Zu ihrer zweiten Syrienreise im Oktober 2013, wieder mit dem kleinem Sohn, entschloss sie sich, als ihr Mann eine Zweitfrau nehmen wollte. Diese habe zu allem Übel zu ihm ziehen wollen und von ihr, der Erstfrau, Geld für die Hinreise verlangt. "Ich musste vor ihr da sein", erklärt sie. "Kann ich mir denken", meint die Richterin lakonisch. Nach einigen Wochen wurde die zweite "Ehe" nach islamischem Recht wieder geschieden. Kurz vor Weihnachten 2013 kehrte Karolina R. erneut nach Bonn zurück, wo sie im April 2014 verhaftet wurde.

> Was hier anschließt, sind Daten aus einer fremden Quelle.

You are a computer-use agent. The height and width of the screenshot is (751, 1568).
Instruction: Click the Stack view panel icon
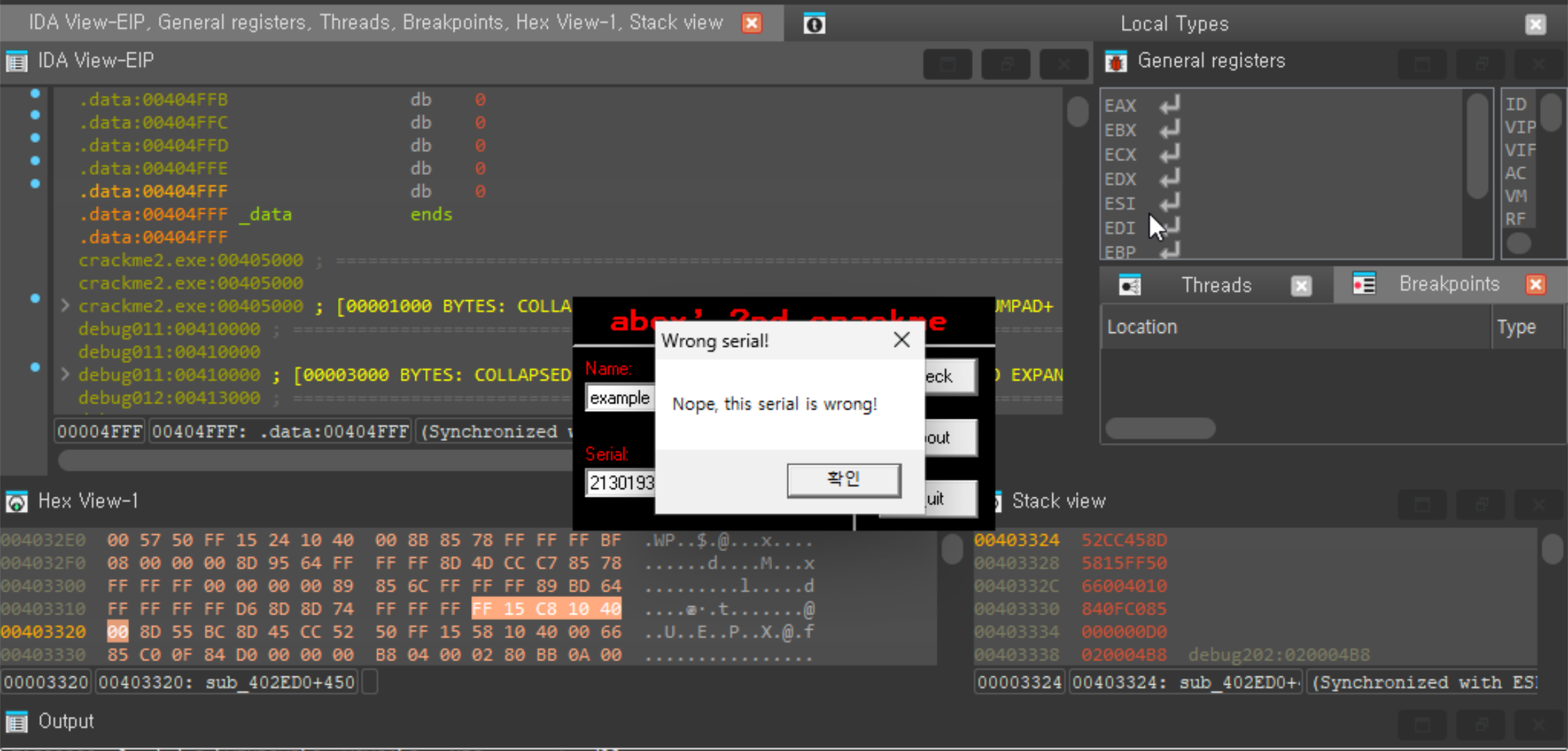(998, 501)
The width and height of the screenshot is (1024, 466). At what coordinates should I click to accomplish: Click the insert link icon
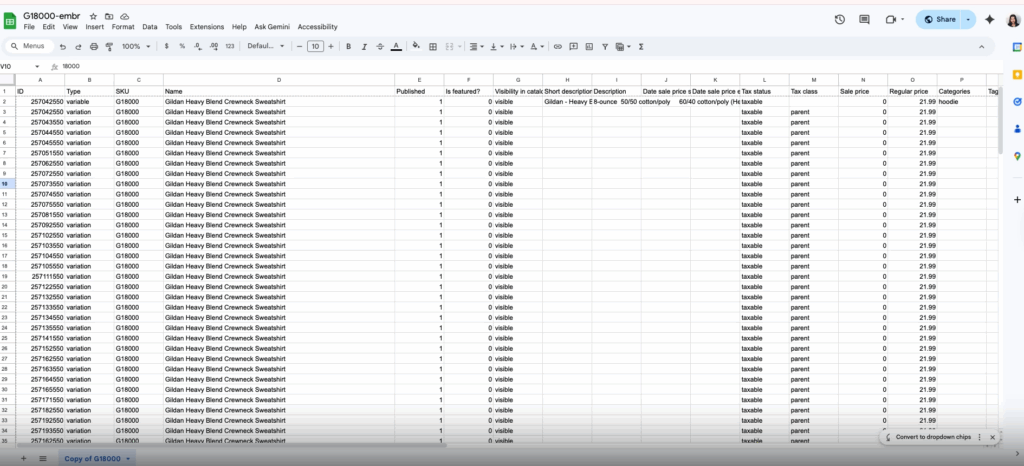point(558,46)
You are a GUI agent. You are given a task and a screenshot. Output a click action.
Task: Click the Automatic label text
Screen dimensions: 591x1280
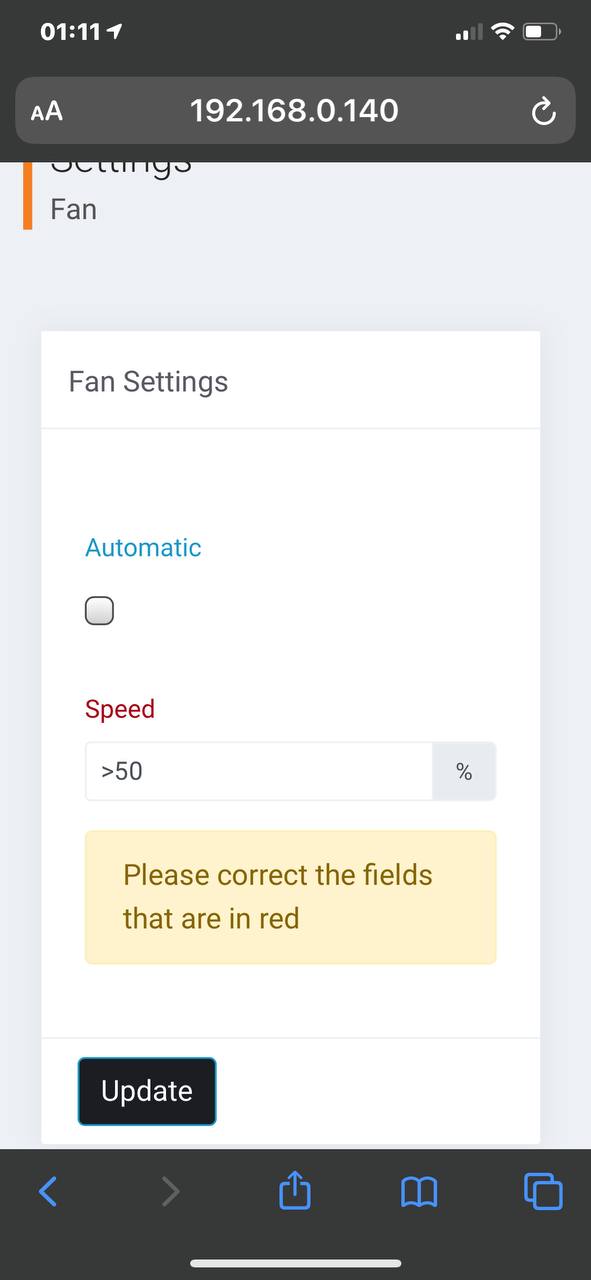point(143,547)
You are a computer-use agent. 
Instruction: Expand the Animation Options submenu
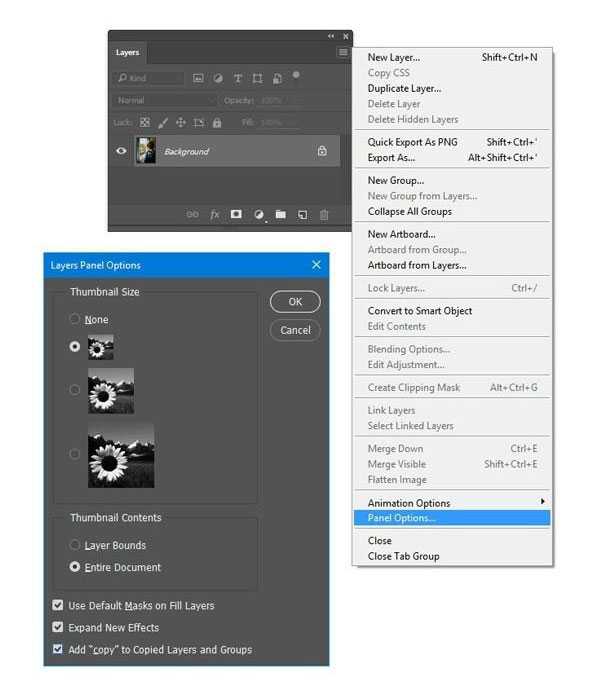(452, 503)
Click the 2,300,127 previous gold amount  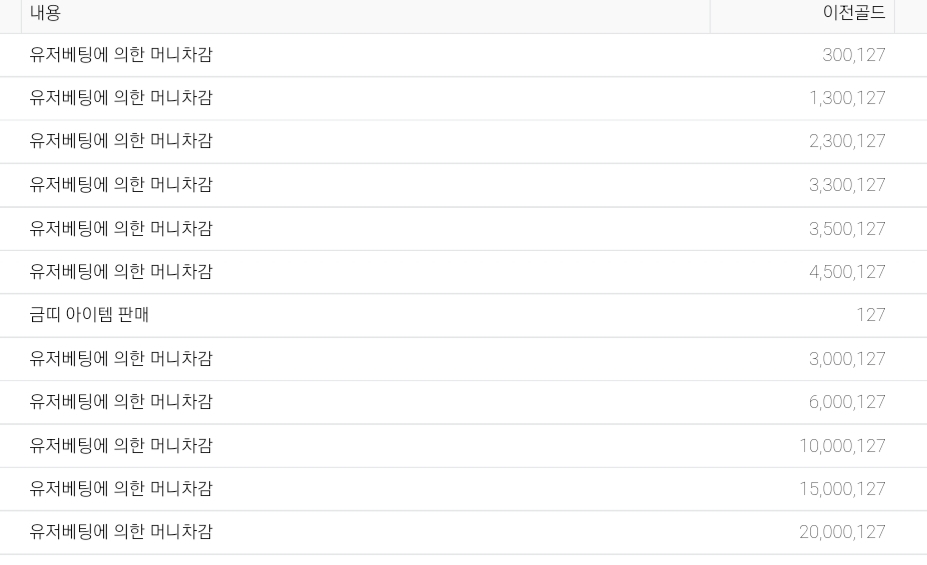(x=847, y=141)
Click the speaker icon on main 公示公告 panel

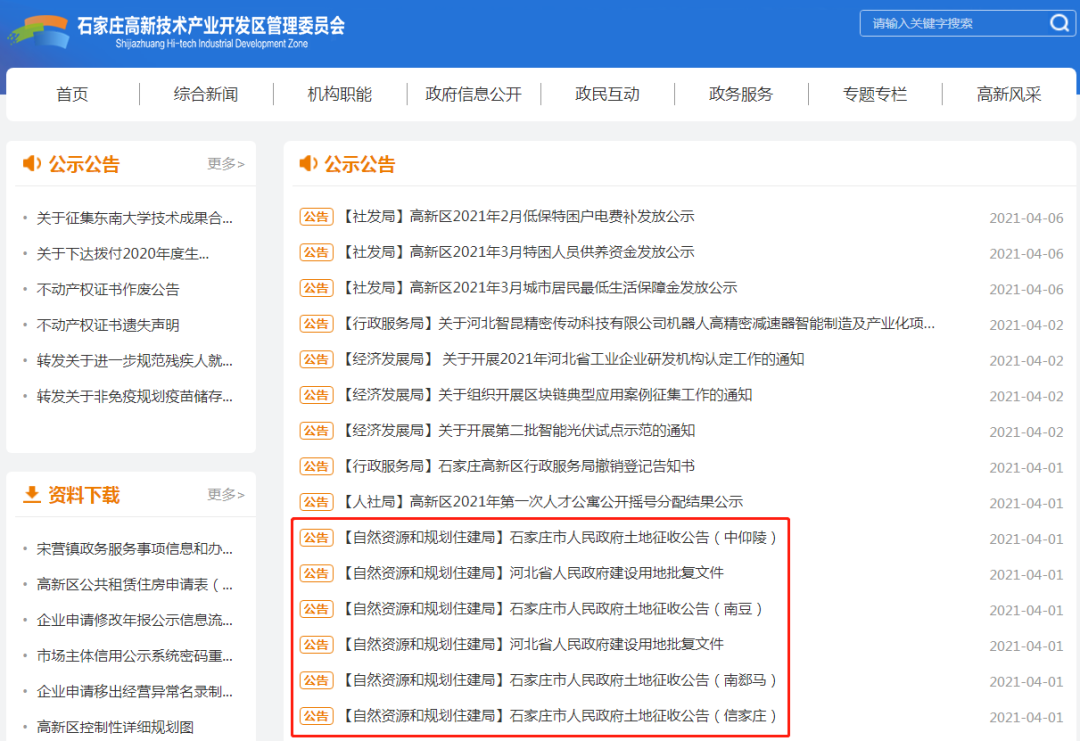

Noch kurz zuvor hatte sie im Internetchat Verständnis für das Vorgehen des IS geäußert. "Sie töten die, die sie töten müssen." Davon distanziert sie sich jetzt. Erst in der Haft habe sie erfahren, was der IS tatsächlich tue. Die Internetbotschaften ihres Mannes habe sie nicht ernst genommen. Sie habe ihm Geld überwiesen und bei der zweiten Reise Kameras mitgebracht. Und ja, sie könne nicht davon ausgehen, dass diese Dinge nur bei ihm geblieben seien. Sie könnten auch seinen "Brüdern" zugute gekommen sein. Mit dieser Aussage liegt nun ein sogenannter Eventualvorsatz vor: Die Angeklagte hat billigend in Kauf genommen, dass Geld und Kameras auch für Kampf und Propaganda eingesetzt worden sein könnten. Die Verhandlung wird fortgesetzt.